▶ _Given instruction_
Render the records as a Markdown table with the columns Row and Text, giving each line a row number and omitting blank lines. Begin at the start of the records and stop after the line that contains "click(859, 59)".

______________________________

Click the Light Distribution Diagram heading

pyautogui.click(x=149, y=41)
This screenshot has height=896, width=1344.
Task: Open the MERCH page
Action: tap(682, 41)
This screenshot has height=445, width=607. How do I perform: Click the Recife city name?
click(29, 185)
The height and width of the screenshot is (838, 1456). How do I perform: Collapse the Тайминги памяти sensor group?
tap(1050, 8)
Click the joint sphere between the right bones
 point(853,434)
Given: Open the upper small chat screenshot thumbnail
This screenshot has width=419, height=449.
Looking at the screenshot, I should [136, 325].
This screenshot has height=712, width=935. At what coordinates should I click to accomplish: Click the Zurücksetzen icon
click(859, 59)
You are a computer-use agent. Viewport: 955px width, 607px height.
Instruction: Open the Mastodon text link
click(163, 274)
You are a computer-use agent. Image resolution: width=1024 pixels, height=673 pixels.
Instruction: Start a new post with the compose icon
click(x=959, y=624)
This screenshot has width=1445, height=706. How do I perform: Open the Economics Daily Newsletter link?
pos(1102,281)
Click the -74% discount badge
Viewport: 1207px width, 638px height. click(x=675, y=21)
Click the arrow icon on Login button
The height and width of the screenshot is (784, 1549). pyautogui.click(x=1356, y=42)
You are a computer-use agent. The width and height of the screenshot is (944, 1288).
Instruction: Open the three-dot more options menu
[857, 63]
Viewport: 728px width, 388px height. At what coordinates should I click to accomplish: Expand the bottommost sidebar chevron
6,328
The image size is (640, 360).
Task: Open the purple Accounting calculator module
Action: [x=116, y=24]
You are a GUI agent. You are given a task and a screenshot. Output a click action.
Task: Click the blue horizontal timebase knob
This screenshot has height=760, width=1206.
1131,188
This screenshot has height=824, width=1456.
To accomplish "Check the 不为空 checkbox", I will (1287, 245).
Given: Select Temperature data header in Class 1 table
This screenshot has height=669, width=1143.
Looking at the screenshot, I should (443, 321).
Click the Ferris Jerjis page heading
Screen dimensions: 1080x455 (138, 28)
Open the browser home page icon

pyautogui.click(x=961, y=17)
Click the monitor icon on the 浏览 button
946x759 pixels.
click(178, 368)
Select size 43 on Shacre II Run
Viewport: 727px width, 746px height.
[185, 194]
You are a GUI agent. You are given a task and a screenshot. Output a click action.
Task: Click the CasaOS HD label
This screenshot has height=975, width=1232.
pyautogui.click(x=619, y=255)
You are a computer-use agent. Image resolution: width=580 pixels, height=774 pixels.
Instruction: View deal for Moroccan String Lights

______________________________

▶ _Exercise solution_
| Row | Text |
|---|---|
| 1 | Click the Light Distribution Diagram heading |
| 2 | pyautogui.click(x=149, y=41) |
| 3 | This screenshot has height=896, width=1344. |
| 4 | Task: Open the MERCH page |
| 5 | Action: tap(682, 41) |
| 6 | This screenshot has height=445, width=607. How do I perform: Click the Recife city name? |
| 7 | click(29, 185) |
| 8 | The height and width of the screenshot is (838, 1456). How do I perform: Collapse the Тайминги памяти sensor group? |
| 9 | tap(1050, 8) |
| 10 | Click the joint sphere between the right bones |
| 11 |  point(853,434) |
| 12 | Given: Open the upper small chat screenshot thumbnail |
| 13 | This screenshot has width=419, height=449. |
| 14 | Looking at the screenshot, I should [136, 325]. |
| 15 | This screenshot has height=712, width=935. At what coordinates should I click to accomplish: Click the Zurücksetzen icon |
| 16 | click(859, 59) |